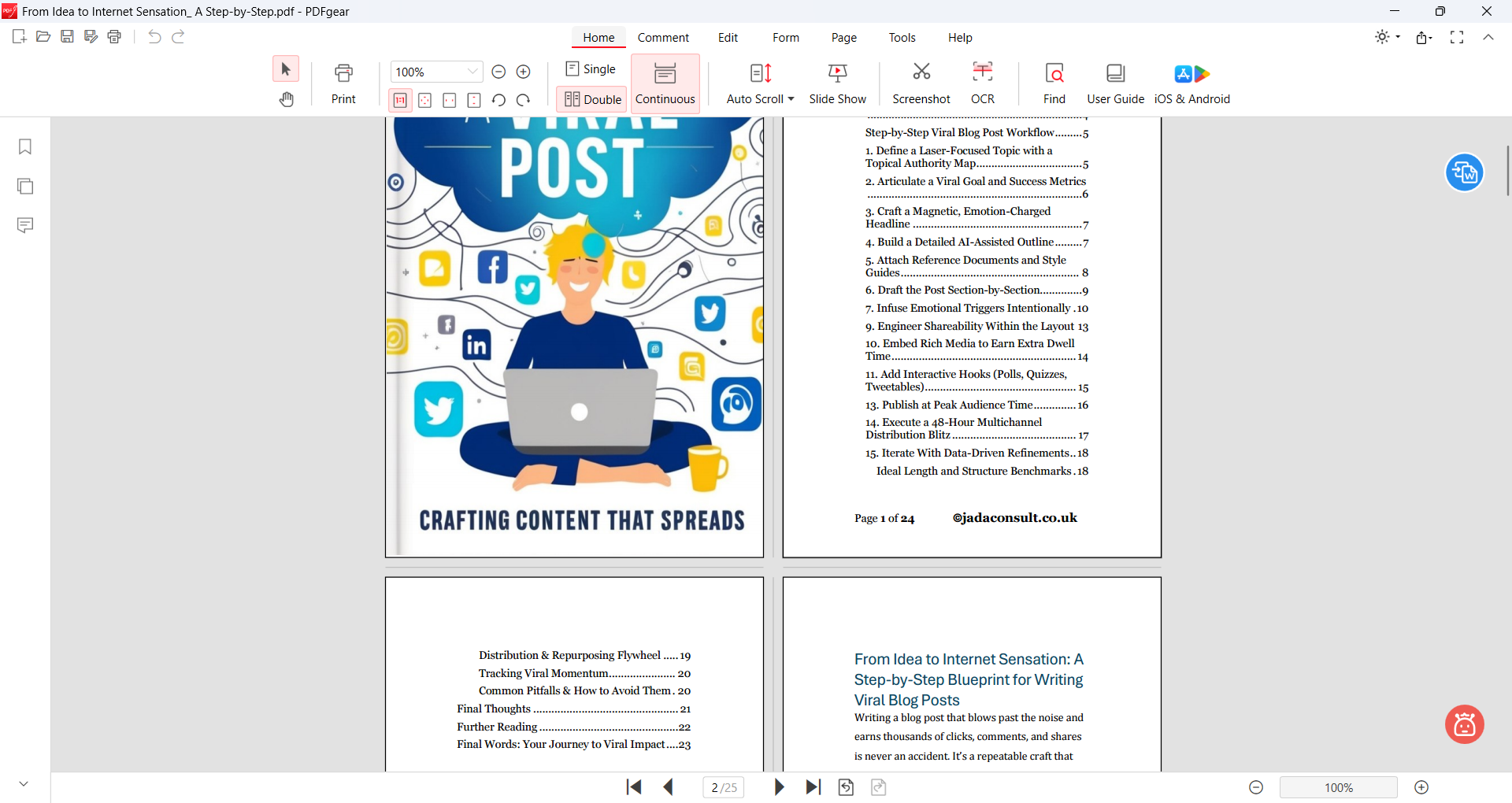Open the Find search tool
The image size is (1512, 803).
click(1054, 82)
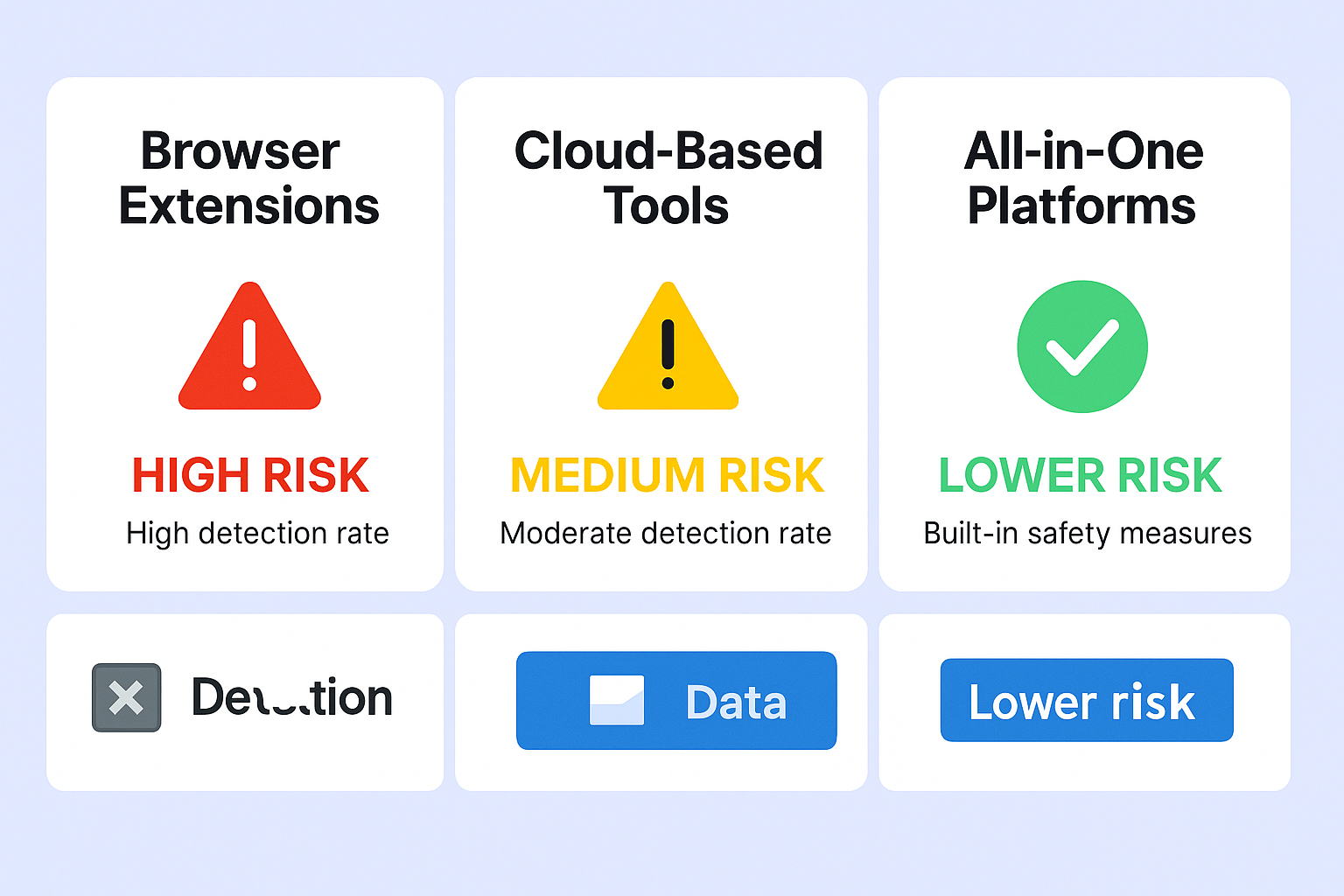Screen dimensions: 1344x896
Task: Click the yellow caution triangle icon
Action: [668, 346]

- - - - -

WHAT IS REQUIRED:
Write out the whole listing above line for line, with no pictures.

CORRECT ANSWER:
Open the Find search tool
The image size is (1512, 803).
click(1054, 82)
Screen dimensions: 1344x896
Task: Click the yellow caution triangle icon
Action: [668, 346]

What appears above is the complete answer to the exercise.